# First Bianchi identity

If we take the exterior covariant derivative of the torsion, we get

$$\displaystyle \mathrm{D}\vec{T}=\mathrm{DD}\vec{\beta}=\check{R}\wedge\vec{\beta}.$$

This is called the first (AKA algebraic) Bianchi identity. Using the antisymmetry of $${\check{R}}$$, we can write the first Bianchi identity explicitly as

$$\displaystyle \mathrm{D}\vec{T}(u,v,w)=\check{R}(u,v)\vec{w}+\check{R}(v,w)\vec{u}+\check{R}(w,u)\vec{v}.$$

In the case of zero torsion, this identity becomes $${\check{R}\wedge\vec{\beta}=0}$$, which in index notation can be written $${R^{c}{}_{[dab]}=0}$$.

We can find a geometric interpretation for this identity by first constructing a variant of our picture of $${\check{R}(u,v)\vec{w}}$$ as the change in $${\vec{w}}$$ after being parallel transported in opposite directions around a loop. Taking advantage of our previous result that $${\check{R}(u,v)\vec{w}}$$ only depends upon the local values of $${u}$$ and $${v}$$, we are free to construct their vector field values such that $${[u,v]=0}$$. We then examine the difference between $${\vec{w}}$$ being parallel transported in each direction halfway around the loop. For infinitesimal parallel transport from a point $${p}$$ along a curve $${C}$$ with tangent $${v}$$ we have $${\parallel_{\varepsilon v}(w\left|_{p}\right.)\equiv\parallel_{C}(w\left|_{p}\right.)=w\left|_{p+\varepsilon v}\right.-\varepsilon\nabla_{v}w\left|_{p}\right.}$$. Therefore we find that

\begin{aligned}\parallel_{\varepsilon u}\parallel_{\varepsilon v}(w\left|_{p}\right.) & =\parallel_{\varepsilon u}\left(w\left|_{p+\varepsilon v}\right.-\varepsilon\nabla_{v}w\left|_{p}\right.\right)\\ & =w\left|_{p+\varepsilon v+\varepsilon u}\right.-\varepsilon\nabla_{v}w\left|_{p+\varepsilon u}-\varepsilon\nabla_{u}w\left|_{p+\varepsilon v}\right.+\varepsilon^{2}\nabla_{u}\nabla_{v}w\left|_{p},\right.\right. \end{aligned}

so that

\begin{aligned}\parallel_{\varepsilon u}\parallel_{\varepsilon v}(w\left|_{p}\right.)-\parallel_{\varepsilon v}\parallel_{\varepsilon u}(w\left|_{p}\right.) & =\varepsilon^{2}\nabla_{u}\nabla_{v}w\left|_{p}\right.-\varepsilon^{2}\nabla_{v}\nabla_{u}w\left|_{p}\right.\\ & =\varepsilon^{2}\check{R}(u,v)\vec{w}, \end{aligned}

since $${[u,v]=0}$$ means that $${w\left|_{p+\varepsilon v+\varepsilon u}\right.=w\left|_{p+\varepsilon u+\varepsilon v}\right.}$$. In the case of zero torsion, we can further take advantage of our freedom in choosing the vector field values of $${u}$$ and $${v}$$ by requiring them to equal their parallel transports, i.e. $${v\left|_{p+\varepsilon u}\right.\equiv\parallel_{\varepsilon u}(v\left|_{p}\right.)}$$ and $${u\left|_{p+\varepsilon v}\right.\equiv\parallel_{\varepsilon v}(u\left|_{p}\right.)}$$, preserving the property $${[u,v]=0}$$ due to the vanishing torsion.
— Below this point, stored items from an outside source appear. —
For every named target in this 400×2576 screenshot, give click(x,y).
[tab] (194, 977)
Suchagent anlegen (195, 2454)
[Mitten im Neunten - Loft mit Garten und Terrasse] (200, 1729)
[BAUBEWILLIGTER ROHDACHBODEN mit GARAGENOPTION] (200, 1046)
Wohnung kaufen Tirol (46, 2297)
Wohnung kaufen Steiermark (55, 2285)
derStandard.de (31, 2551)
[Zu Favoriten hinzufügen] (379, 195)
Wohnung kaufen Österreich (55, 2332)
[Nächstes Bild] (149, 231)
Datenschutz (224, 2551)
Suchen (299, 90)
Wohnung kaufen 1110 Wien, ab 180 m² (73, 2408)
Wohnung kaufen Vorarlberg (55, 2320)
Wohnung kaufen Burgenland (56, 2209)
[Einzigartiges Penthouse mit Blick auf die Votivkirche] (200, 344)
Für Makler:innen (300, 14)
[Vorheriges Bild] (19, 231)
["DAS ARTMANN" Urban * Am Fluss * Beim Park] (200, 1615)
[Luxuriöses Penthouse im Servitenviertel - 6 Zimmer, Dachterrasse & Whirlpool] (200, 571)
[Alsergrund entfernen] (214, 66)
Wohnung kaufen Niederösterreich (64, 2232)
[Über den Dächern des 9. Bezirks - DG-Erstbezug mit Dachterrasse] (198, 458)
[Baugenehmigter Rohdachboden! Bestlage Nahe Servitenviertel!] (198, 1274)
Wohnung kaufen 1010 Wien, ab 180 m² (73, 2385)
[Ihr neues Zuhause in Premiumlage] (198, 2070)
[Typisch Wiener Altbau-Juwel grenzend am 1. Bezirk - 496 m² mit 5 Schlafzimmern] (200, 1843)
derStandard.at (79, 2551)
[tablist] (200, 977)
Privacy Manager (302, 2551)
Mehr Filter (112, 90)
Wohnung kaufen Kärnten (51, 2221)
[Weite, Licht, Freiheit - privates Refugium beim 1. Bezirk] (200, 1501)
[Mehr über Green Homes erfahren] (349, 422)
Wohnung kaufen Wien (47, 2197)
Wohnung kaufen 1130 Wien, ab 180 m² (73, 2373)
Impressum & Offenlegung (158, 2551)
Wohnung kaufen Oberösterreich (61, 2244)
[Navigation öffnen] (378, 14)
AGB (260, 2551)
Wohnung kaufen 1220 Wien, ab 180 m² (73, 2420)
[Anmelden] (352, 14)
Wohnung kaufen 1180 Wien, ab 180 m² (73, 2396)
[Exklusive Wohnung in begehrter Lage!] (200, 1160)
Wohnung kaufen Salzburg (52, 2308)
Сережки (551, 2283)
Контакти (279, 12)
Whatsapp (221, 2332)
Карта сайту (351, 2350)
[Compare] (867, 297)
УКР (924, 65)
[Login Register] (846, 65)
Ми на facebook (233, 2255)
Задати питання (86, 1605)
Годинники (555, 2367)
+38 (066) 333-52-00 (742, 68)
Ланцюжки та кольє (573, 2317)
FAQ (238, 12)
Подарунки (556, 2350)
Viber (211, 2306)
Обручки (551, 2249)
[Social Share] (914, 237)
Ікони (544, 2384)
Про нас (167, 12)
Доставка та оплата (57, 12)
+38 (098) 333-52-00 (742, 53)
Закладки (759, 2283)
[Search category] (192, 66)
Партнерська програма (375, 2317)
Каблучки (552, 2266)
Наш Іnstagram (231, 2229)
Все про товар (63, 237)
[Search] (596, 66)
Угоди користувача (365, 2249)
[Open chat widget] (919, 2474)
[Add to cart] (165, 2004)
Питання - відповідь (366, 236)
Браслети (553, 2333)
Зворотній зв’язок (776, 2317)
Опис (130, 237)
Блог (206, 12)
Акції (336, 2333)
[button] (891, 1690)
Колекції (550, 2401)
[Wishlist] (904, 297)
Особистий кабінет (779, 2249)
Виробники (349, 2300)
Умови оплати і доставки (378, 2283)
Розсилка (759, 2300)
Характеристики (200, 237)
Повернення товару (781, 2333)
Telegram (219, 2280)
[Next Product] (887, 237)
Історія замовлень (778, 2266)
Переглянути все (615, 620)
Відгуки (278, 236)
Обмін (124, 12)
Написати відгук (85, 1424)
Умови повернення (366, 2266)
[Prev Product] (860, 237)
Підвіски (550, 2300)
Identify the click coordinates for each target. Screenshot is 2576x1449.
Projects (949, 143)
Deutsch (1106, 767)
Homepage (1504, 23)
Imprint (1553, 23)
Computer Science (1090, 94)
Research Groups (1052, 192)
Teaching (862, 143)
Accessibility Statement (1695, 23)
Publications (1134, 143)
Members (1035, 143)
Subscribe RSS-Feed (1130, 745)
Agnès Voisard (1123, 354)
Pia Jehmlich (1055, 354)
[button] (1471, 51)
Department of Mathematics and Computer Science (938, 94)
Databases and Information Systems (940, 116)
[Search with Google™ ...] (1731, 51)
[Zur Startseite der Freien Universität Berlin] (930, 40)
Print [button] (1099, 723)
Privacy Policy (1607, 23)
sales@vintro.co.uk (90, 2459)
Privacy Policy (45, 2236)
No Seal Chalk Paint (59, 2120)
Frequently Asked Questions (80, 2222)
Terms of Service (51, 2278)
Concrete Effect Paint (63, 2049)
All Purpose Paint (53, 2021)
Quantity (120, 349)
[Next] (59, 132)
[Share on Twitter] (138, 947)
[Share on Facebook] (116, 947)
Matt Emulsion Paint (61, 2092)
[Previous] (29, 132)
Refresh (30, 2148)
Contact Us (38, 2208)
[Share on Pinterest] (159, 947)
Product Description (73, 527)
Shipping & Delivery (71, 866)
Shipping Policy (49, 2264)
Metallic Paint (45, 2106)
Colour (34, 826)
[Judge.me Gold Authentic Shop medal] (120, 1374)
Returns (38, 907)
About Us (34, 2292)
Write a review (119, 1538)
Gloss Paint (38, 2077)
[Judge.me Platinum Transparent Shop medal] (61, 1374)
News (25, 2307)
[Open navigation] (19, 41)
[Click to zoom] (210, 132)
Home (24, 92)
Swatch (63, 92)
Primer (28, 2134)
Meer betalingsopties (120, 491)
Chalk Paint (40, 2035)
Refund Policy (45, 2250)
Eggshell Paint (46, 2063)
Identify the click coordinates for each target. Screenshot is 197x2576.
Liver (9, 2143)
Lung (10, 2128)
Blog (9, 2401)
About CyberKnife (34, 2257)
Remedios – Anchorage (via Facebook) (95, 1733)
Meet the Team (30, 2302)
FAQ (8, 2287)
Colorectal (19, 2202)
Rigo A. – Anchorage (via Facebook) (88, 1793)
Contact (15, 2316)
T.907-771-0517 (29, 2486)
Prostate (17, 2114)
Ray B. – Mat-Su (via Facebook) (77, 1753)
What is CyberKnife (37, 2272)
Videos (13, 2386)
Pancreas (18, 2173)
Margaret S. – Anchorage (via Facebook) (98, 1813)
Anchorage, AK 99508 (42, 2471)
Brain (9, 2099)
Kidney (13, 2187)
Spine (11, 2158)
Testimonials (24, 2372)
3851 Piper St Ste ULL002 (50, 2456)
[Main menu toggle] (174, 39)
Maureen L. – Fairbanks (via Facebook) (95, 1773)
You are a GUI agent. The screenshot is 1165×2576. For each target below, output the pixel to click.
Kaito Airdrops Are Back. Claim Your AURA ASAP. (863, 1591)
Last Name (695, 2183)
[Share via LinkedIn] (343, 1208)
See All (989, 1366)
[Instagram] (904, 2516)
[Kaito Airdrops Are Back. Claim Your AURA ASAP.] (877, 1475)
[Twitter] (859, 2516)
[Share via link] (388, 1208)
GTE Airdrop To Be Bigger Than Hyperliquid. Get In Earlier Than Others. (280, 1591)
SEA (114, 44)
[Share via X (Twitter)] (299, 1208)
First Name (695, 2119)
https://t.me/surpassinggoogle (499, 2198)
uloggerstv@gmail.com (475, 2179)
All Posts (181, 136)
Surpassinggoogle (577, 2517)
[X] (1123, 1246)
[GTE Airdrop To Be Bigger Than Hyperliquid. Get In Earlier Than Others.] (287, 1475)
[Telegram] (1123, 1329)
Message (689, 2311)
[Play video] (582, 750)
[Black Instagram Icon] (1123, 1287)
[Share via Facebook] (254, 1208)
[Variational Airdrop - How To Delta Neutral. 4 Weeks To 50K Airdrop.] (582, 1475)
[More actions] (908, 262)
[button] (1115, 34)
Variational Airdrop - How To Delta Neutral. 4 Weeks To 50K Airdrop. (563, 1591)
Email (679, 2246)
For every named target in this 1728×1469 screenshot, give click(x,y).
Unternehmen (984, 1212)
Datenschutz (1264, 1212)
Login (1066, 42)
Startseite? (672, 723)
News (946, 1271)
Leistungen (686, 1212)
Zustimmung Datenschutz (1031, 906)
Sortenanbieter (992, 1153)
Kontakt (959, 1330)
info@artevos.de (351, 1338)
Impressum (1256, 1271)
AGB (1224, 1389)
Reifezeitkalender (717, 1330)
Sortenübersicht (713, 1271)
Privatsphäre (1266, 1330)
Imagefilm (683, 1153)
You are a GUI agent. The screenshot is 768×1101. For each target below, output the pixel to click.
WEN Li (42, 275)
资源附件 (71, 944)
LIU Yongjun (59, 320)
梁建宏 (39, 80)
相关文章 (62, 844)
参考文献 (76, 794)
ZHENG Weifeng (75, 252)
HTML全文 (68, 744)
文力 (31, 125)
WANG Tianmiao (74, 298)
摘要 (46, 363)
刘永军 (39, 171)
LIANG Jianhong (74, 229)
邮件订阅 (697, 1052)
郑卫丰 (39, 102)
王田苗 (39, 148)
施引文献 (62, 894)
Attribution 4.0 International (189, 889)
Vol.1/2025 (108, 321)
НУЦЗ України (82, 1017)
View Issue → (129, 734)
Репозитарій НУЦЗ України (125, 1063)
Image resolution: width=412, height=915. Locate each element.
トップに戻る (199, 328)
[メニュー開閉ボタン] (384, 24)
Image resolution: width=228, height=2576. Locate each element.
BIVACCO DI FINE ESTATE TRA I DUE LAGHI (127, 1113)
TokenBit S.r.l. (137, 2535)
The above depicts a slight variant of $${\check{R}\left(u,v\right)\vec{w}}$$ viewed as “the difference between $${w}$$ when parallel transported around the two opposite edges of the boundary of the surface defined by its arguments.” In the case of zero torsion, the boundary can be built from parallel transports instead of vector field values.

Thus, still assuming zero torsion, we can construct a cube from the parallel transports of $${u}$$, $${v}$$, and $${w}$$. This construction reveals that the first Bianchi identity corresponds to the fact that the three curvature vectors form a triangle, i.e. their sum is zero.

The above depicts how the first Bianchi identity reflects the fact that for zero torsion, the far corners of a cube made of parallel transported vectors do not meet, and their separation is made up of the differences in parallel transport via opposite edges of each face. Note that the corners of the triangle are points since vanishing torsion means that e.g. $${\varepsilon u+\parallel_{\varepsilon u}(\varepsilon w)=\varepsilon w+\parallel_{\varepsilon w}(\varepsilon u)}$$, so that the top point of the triangle reflects this equality parallel transported by $${\varepsilon v}$$.